> **作業指示**:
JCIについての本文に出てくる数値を、付いている単位や語とともにすべて挙げよ。

> **本文**:

* * *

JCI(国際医療機能評価)とAHAプロバイダーコース

 皆さんは医療機関の国際的機能評価として有名であるJCIについてご存知でしょうか?これはシカゴに本部がある米国の医療施設を対象とした第三者評価機関Joint Commission(元JCAHO:1951年設立)の国際部門として設立された、国際非営利団体 Joint Commission Internationalの略称です。JCI による評価は14分野1,220項目について、医療現場の詳細なチェックにて行われます。中でも、「患者さんの安全性の確保」や「医療の質の向上」に関する項目が大変充実しており、世界基準の厳しい運営管理が求められるのです。また、職員への教育体制として、JCIを取得するためには全職員が蘇生教育を受けてその証拠を提出することを求めています。これは先の「患者さんへの安全性の確保」と「医療の質の向上」に大きくかかわってくる重要なポイントでしょう。高度な設備や医療機器、最先端医療を提供できる環境がいくら整備されていたとしてもそこで勤務する職員が当然実践できなければいけない蘇生処置の知識・技術を全く持ち合わせていなければ、何の意味も持たない。それがJCIの考え方なのかもしれません。

* * *

> **提示資料**:
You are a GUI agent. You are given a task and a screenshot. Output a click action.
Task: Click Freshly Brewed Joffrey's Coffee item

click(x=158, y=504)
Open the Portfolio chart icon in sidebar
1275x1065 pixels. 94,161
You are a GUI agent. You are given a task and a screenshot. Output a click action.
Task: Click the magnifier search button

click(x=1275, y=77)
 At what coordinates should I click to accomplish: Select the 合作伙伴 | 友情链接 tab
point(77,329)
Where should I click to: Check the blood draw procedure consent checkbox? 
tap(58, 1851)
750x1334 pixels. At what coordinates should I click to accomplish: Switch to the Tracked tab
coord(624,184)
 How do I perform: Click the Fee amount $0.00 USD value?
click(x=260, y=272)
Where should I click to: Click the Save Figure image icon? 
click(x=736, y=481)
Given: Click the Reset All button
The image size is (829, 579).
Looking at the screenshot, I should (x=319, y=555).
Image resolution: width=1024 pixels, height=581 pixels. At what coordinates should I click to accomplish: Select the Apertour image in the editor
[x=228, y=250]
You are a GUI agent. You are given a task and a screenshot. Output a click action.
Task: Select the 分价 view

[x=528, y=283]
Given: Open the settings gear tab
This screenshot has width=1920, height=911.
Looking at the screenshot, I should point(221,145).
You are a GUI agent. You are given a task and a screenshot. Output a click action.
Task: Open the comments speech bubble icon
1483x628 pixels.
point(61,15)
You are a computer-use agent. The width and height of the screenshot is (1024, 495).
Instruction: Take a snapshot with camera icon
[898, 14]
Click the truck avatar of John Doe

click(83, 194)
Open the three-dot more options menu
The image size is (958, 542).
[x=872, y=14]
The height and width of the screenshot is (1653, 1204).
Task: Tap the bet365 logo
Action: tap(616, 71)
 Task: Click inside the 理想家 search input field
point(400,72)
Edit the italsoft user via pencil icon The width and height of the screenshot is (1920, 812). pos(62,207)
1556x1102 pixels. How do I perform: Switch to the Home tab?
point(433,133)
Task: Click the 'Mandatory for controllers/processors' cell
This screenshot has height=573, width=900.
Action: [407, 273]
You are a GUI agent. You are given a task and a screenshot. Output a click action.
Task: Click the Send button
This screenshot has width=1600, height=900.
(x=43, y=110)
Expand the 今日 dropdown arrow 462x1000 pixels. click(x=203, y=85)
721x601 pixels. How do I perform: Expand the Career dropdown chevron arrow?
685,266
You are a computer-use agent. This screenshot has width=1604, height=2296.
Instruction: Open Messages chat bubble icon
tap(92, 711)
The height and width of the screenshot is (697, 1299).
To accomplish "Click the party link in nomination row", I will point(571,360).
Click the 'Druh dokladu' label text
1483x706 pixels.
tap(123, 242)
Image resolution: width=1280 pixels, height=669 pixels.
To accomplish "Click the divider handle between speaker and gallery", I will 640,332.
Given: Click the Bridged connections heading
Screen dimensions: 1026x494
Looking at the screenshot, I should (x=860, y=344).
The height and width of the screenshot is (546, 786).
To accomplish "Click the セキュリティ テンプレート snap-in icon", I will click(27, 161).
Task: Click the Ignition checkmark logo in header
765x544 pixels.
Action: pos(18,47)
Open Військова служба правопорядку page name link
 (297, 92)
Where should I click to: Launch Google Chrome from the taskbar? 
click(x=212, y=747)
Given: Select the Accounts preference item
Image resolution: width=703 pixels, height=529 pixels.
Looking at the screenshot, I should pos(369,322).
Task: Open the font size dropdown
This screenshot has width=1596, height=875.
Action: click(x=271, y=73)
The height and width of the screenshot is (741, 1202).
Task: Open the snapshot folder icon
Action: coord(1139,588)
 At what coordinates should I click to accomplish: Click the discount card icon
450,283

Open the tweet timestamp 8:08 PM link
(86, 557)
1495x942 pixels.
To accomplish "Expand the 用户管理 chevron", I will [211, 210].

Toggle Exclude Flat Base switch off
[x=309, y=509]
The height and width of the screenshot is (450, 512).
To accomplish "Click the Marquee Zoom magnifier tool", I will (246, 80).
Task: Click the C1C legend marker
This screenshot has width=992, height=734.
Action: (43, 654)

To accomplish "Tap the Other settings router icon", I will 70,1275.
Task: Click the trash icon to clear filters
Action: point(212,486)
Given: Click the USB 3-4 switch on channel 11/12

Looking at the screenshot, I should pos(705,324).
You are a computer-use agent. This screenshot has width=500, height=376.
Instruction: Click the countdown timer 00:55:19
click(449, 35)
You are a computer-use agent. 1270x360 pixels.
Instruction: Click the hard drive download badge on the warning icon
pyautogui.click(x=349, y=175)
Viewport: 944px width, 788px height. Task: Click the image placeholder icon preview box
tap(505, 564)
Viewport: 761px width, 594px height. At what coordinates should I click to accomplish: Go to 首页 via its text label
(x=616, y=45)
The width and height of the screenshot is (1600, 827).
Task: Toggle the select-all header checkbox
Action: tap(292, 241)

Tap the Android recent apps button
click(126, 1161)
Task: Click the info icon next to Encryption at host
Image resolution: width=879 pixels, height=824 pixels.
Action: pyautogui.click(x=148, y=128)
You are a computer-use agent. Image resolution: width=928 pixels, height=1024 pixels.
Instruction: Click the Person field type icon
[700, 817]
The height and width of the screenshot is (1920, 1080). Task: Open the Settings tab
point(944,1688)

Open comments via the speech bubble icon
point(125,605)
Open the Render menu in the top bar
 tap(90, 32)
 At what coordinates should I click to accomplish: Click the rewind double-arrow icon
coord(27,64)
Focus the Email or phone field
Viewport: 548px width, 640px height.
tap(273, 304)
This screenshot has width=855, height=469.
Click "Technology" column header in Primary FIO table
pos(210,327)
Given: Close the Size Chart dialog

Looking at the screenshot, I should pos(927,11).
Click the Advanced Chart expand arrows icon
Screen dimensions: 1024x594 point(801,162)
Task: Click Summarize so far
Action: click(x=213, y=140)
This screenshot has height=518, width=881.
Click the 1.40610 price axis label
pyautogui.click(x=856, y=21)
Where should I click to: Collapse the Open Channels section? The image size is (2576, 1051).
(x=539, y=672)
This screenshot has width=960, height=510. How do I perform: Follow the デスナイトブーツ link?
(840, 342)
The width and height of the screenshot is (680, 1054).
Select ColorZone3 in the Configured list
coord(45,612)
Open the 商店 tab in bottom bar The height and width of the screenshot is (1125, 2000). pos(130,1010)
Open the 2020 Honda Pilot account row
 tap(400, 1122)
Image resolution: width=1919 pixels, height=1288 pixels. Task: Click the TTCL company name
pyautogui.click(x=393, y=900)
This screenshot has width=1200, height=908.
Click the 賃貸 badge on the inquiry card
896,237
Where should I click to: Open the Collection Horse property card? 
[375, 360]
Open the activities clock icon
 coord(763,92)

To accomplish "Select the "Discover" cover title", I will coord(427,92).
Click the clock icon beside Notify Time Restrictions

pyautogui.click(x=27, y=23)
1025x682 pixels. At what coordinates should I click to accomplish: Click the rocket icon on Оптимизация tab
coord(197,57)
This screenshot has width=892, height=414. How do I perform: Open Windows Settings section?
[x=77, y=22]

* * *

> **回答**:
1951年、14分野、1,220項目